But each year, I get too busy or distracted to stick to my plans. That is, until I changed my record-keeping approach.

I started keeping a separate “homesteading binder” or homesteading journal.

Instead of expecting all my planning for homemaking, homeschooling, and homesteading – not to mention writing, reading, and specialty baking – to fit in one planner, I divided them all up.

Now, I have a few notebooks going, but each one is organized, and I won’t end up going off on journalling tangents when I should be recording this month’s eggs.

If you want to get your own homestead in order, I can’t say enough about the homesteading binder system.

What You’ll Learn

What is a Homesteading Journal or Binder?

Simply put, a homesteading journal or binder is a place for all the information you need to keep track of on your homestead. That means it’ll look a little different for each homesteader.

Generally, a homesteading journal or binder has space for keeping track of your garden, animals, pantry, woodlot, and other aspects of your homestead. Most of the time, a homesteading binder is separate from a housekeeping binder or a homeschool planner.

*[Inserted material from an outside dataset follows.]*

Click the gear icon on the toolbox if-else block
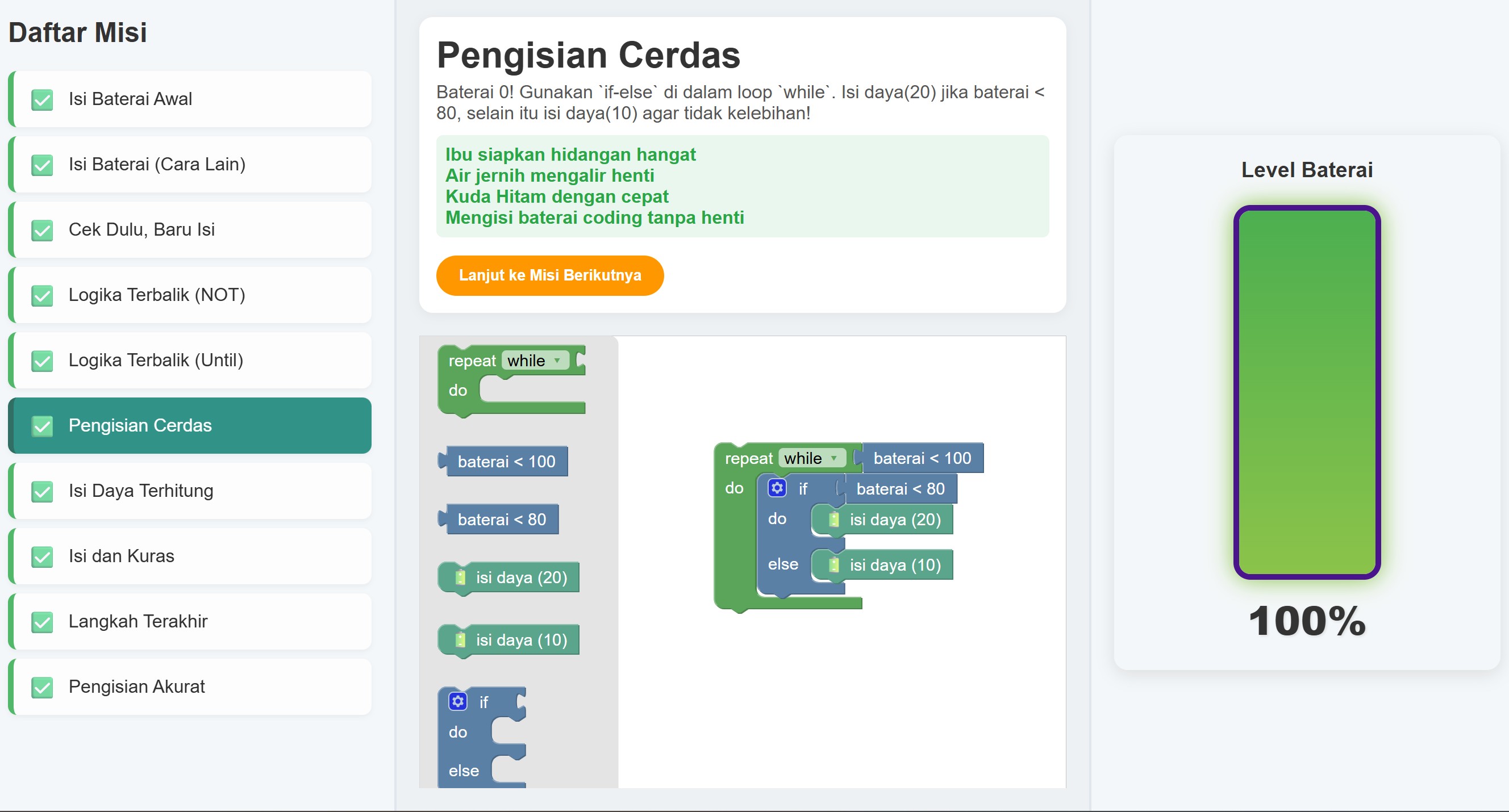The image size is (1509, 812). click(x=457, y=701)
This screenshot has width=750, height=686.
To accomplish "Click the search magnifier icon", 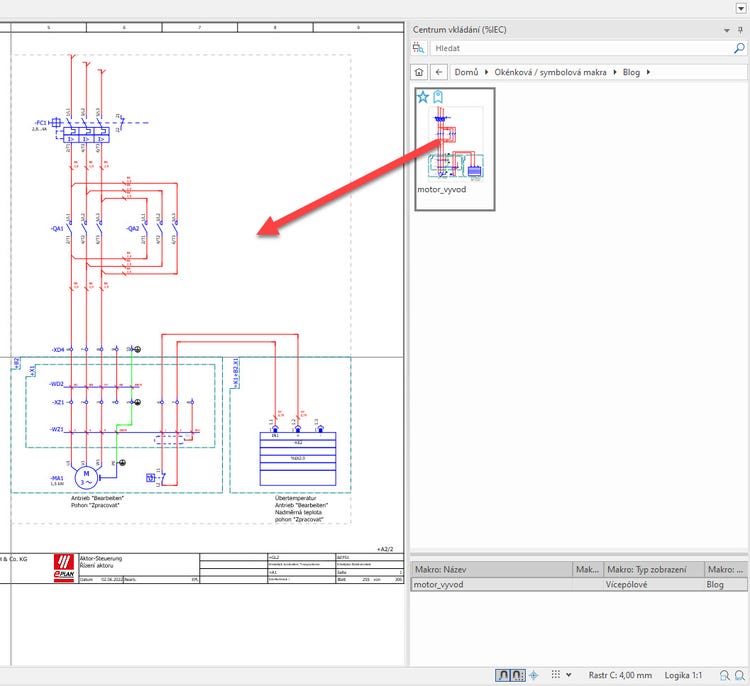I will click(x=739, y=47).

Even if you do all three of these, they usually do best kept in seperate planning spheres using multiple individual binders.

But if there’s a lot of overlap, or if you really only need to spend time planning one area of your life, it’s fine to create a giant homesteading binder with room for everything. If it’s well laid out, neat, and organized, you’ll still be able to find what you need.

But I find that having an individual binder for each section of your life makes things so much easier to track and reference.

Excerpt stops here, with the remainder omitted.